Lonely Planet Writer

Boldly go into the world of George Takei with a new exhibition at the Japanese American National Museum

You can soon boldly go into the world of George Takei with a visit to the Japanese American National Museum in Los Angeles.

George Takei attends the Star Trek: The Star Fleet Academy Experience at Intrepid Sea-Air-Space Museum on June 30, 2016 in New York City.
George Takei attends the Star Trek: The Star Fleet Academy Experience at Intrepid Sea-Air-Space Museum on June 30, 2016 in New York City. Image by Noam Galai/WireImage

The Star Trek actor, civil rights activist and internet superstar has donated a huge collection of items that span more than 70 years. The artefacts will form the basis of a new exhibition called New Frontiers: The Many Worlds of George Takei due to open in March 2017. The museum promises it will be an interactive experience that will focus not just on the Takei’s life, but on the broader Japanese-American experience, including the WWII internment camps on the Pacific coast. Some of the items on display will include a sculpture made by Takei’s father while the family was incarcerated during World War II, campaign materials from his 1973 Los Angeles City Council bid, scripts, photographs and fan correspondence. Takei has been heavily involved with the Los Angeles museum since it was founded 30 years ago and even served on the board of trustees. In the past he has donated individual items to the museum but this collection will be the largest made by any individual to the centre.

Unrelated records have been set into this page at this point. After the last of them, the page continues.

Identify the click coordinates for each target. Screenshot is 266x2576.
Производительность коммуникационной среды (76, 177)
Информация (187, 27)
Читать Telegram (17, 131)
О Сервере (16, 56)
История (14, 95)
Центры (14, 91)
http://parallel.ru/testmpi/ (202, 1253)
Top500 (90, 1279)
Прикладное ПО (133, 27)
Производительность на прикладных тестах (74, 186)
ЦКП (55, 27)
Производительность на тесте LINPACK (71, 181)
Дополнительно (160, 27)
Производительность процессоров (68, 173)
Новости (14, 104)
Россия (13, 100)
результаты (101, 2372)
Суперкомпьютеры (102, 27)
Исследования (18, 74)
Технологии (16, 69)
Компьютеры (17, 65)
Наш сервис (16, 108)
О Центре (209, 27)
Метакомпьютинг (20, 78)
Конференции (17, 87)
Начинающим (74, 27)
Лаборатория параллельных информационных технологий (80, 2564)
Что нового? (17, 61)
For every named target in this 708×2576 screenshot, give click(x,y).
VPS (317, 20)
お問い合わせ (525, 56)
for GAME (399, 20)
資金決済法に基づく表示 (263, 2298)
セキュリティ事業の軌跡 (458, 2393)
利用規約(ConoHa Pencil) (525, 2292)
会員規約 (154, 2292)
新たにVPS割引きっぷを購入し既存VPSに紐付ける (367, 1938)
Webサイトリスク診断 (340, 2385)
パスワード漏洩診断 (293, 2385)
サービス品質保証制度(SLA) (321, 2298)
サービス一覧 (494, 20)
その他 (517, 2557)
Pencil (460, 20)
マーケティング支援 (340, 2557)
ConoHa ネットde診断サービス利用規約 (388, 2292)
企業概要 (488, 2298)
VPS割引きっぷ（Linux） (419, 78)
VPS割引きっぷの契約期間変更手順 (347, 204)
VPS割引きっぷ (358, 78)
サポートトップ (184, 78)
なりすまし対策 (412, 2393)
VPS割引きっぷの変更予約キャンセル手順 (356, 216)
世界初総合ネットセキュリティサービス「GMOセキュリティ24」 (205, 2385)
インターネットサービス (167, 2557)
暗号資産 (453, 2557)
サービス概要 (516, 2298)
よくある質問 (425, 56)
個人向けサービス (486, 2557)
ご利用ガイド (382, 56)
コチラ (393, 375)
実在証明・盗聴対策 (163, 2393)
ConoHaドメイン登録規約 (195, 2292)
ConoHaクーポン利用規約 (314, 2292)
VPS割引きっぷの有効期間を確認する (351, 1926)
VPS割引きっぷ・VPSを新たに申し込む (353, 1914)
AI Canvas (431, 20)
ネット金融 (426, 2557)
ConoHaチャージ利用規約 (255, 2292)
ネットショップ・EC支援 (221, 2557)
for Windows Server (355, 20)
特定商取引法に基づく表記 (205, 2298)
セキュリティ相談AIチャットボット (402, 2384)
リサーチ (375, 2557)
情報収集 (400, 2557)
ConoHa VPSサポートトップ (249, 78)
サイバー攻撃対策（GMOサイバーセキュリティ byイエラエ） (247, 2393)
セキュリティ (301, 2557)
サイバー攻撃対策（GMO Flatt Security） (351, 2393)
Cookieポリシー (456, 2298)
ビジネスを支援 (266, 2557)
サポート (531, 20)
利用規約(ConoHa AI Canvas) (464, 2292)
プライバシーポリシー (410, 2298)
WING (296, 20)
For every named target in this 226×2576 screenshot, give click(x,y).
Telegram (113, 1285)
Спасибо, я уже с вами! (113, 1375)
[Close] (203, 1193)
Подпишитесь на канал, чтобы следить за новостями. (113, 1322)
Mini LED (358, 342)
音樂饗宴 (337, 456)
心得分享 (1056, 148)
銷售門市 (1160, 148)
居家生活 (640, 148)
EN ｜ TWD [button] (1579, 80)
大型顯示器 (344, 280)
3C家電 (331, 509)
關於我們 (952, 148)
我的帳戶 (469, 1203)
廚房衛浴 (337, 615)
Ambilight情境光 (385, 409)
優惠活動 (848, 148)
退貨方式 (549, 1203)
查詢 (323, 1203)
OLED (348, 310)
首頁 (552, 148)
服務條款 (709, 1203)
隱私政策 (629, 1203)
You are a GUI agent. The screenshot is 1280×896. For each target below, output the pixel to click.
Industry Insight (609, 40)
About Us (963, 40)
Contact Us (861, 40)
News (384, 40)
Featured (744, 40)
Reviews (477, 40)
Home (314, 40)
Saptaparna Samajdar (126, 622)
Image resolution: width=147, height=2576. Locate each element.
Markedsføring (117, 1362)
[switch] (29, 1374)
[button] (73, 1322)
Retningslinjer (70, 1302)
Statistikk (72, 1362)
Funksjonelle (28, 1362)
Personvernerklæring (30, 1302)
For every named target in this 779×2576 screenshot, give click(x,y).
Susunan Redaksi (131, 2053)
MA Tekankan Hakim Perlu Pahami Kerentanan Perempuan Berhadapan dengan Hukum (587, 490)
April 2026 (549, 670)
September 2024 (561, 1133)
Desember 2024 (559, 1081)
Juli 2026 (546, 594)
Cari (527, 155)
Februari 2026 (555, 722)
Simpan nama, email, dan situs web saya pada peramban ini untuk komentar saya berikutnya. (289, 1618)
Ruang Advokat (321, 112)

“It is an honour and a privilege for the Japanese American National Museum to be the repository of the George Takei Collection,” said the museum’s interim president and CEO Ann Burroughs. “George is fearless in his stand against discrimination and injustice, and in his determination to take on the toughest social issues and protect the most vulnerable. He and his husband, Brad, have assiduously collected and saved important artefacts that bring to life his many remarkable achievements. We are proud to be the stewards of this collection and will ensure that they are protected and accessible in perpetuity.” The exhibit is due to open on 12 March and remain open until 20 August 2017. The collection will also be available for scholarly research after the museum has finished processing it.